PASSAGE SHOWN
==*==

This collection will be moving soon.  In the meantime a limited number of pieces are being shown on a rotating basis.


Musee Fin-de-Siecle Museum – Tu-Su: 10-5, Rue de la Régence, 2 508 32 11, The works reflect the multitude of artistic disciplines between 1868, date of the founding of the Société libre des Beaux-Arts, and 1914.

Artists Constantin Meunier, James Ensor, Henri Evenepoel, Fernand Khnopff, Léon Spilliaert and Georges Minne are here plus other fields in literature, opera, music, architecture, photography and poetry.  The Bonnard painting shown above is one of our favorites.


Musée Magritte Museum – Tu-S: 10-5, Place Royale, 2 508 32 11, The Magritte Museum presents works by the Belgian Surrealist artist René Magritte.


This collection of over 200 works is the largest in the world.  The collection consists of paintings (Empire of Light, The Man from the Sea, The Domain of Arnheim), gouaches, drawings, sculptures, painted objects, music scores, old photographs and films directed by Magritte himself.

==*==

EXTRACTED MATERIAL
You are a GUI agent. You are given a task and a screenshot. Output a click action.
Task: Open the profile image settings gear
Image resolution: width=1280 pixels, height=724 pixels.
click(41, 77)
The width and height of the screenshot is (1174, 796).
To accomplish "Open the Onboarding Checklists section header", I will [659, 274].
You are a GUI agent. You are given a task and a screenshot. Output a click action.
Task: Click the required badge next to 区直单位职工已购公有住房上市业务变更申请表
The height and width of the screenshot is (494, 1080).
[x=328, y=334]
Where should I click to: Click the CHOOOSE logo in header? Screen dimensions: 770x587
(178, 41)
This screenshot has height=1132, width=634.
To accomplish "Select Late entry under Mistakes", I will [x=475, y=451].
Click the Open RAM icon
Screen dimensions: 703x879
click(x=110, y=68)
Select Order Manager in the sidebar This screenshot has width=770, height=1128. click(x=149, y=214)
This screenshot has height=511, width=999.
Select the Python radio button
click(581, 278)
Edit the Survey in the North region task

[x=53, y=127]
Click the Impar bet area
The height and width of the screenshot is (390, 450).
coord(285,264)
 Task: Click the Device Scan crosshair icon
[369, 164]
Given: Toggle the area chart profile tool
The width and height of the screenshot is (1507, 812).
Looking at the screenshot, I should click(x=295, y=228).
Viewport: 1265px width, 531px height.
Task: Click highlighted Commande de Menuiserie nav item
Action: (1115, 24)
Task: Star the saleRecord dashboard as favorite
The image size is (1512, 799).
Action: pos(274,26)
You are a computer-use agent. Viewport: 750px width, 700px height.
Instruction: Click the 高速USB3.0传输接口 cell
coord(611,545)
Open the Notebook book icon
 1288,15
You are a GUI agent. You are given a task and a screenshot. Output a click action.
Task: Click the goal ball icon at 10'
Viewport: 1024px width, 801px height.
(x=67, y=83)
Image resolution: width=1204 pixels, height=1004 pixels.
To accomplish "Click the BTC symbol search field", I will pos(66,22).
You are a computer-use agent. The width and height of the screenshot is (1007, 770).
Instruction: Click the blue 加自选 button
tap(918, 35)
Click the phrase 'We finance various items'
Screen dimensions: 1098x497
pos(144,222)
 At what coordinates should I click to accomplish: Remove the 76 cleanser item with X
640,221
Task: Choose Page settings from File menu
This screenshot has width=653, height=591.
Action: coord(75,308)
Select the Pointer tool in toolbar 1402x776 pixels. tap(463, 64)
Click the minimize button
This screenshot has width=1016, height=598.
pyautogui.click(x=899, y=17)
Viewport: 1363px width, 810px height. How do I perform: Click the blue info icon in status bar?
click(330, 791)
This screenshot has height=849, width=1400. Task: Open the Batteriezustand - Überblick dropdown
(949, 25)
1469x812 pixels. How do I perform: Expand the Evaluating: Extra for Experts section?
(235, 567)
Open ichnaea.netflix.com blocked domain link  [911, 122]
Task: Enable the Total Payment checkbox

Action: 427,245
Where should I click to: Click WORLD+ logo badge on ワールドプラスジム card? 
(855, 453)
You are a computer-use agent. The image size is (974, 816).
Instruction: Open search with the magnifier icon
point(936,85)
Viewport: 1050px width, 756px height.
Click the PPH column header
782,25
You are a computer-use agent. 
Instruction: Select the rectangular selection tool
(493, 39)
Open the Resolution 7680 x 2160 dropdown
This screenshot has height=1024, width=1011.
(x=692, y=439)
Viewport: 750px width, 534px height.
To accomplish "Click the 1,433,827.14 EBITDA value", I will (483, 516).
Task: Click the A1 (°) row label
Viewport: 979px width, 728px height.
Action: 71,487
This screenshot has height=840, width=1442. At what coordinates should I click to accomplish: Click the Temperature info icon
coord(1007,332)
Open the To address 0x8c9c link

==*==

REQUIRED TASKS
(A) Duplicate the museum passage between "Musee Fin-de-Siecle Museum" and "artist René Magritte.", inclusive.
(B) Pick up the museum passage after its final sentence and write the next part.

RESPONSES IN ORDER
(A)
Musee Fin-de-Siecle Museum – Tu-Su: 10-5, Rue de la Régence, 2 508 32 11, The works reflect the multitude of artistic disciplines between 1868, date of the founding of the Société libre des Beaux-Arts, and 1914.

Artists Constantin Meunier, James Ensor, Henri Evenepoel, Fernand Khnopff, Léon Spilliaert and Georges Minne are here plus other fields in literature, opera, music, architecture, photography and poetry.  The Bonnard painting shown above is one of our favorites.


Musée Magritte Museum – Tu-S: 10-5, Place Royale, 2 508 32 11, The Magritte Museum presents works by the Belgian Surrealist artist René Magritte.

(B)
Musée Meunier Museum – Tu-F: 10-12, 1-5, Rue de l’Abbaye, 2 648 44 49

The evolution of Meunier  is shown between 1875 and 1905 when he focused more on the social and industrial aspects of Belgium through painting and drawing and then, from 1885 onwards to sculpture.

Paintings like The Broken Pot and sculptures like The Hammerer influenced Realist art well into the first decades of the 20th century.


Musée Wiertz Museum – Tu-F: 10-12, 1-5, Rue Vautier / Vautierstraat 62, 2 648 17 18

The museum is dedicated to painter, sculptor and writer Antoine Wiertz (1806-1865), a somewhat controversial artistic figure of the Belgian Romantic movement.


The Belga Queen – L & D: Daily, Wolvengracht 32, 32 2 217 21 87 has a beautiful interior and an interesting menu.

Your starter is the sautéed scallops with a reduced Duvel beer and butter sauce or the King Crab raviolis with grated truffle.  Enjoy a glass of the Luc Pirlot chardonnay with these.

The main is the calf’s sweetbreads with a seafood béarnaise or the rack of lamb in a mustard crust with a bean compote.

The Leon Beyer Pinot Noir is a good choice.  Dessert is the black chocolate mousse.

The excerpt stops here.